Seattle's Peace Park was dedicated on August 6, 1990, nearby the north end of University Bridge at 851 NE 40th Street. The hillside site, which had been an undeveloped area that was regularly crowded with illegal car parking and garbage, was cleaned up and landscaped by volunteers under the leadership of peace activist Floyd Schmoe, the winner of the 1988 Hiroshima Peace Prize. Schmoe had been a University of Washington student during the Incarceration and assisted fellow students affected by Executive Order 9066. He lobbied the city government to establish a peace park after receiving the 1988 Kiyoshi Tanimoto Peace Award from the Hiroshima Peace Center and used the $4,000 (1988 dollars) monetary award towards the project as well as being impetus for grants.

The centerpiece of the park is Sadako and the Thousand Paper Cranes, a life-size bronze of Sadako Sasaki created by sculptor Darryl Smith, labor largely donated. An exact twin is The Peace Child of Hiroshima, a 1991 casting by the artist, installed at the University of Utah in Salt Lake City, Utah. Together, these comprise a tripartite with a bronze crane by the artist, located in Mukilteo, Washington, commemorating early Japanese-Americans there and community or regional reconciliation after the Internment.

Smith said that he “sought to capture what sculptors call 'alightment'”, the sense that the figure is on the edge of a precipice, launching the orizuru. Smith said that he used a classroom photo, studied Eleanor Coerr's book Sadako and the Thousand Paper Cranes (1977), and drew on his learning of human anatomy “to create her embodiment.”

◆ **The problem**:
Answer these questions from the passage on Seattle's Peace Park.
1. On what date was the park dedicated?
2. Which sculptor created the life-size bronze of Sadako Sasaki?
3. Which book did the sculptor study while working on the figure?
The data that come next are from a separate source.

◆ **Dataset extract**:
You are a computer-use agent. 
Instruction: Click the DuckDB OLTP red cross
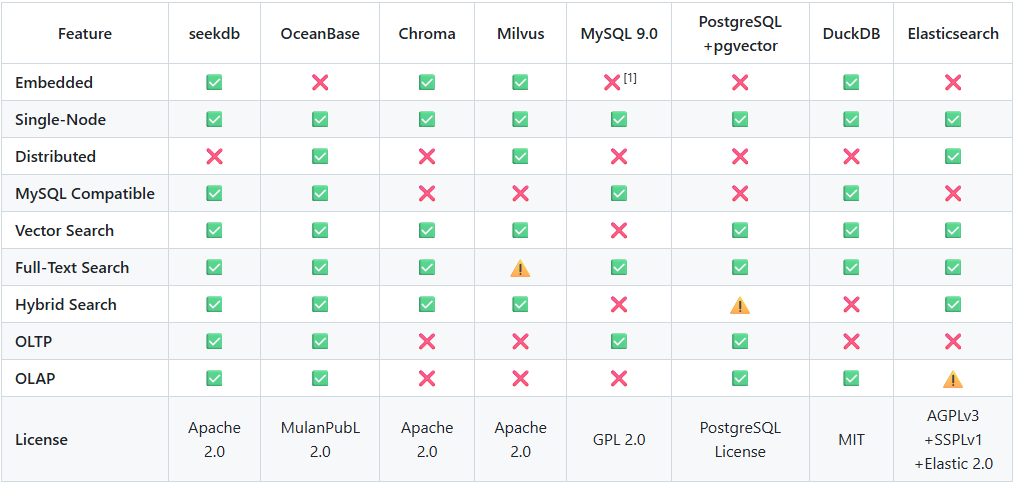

◆ **Task solution**:
1. August 6, 1990
2. Darryl Smith
3. Eleanor Coerr's *Sadako and the Thousand Paper Cranes* (1977)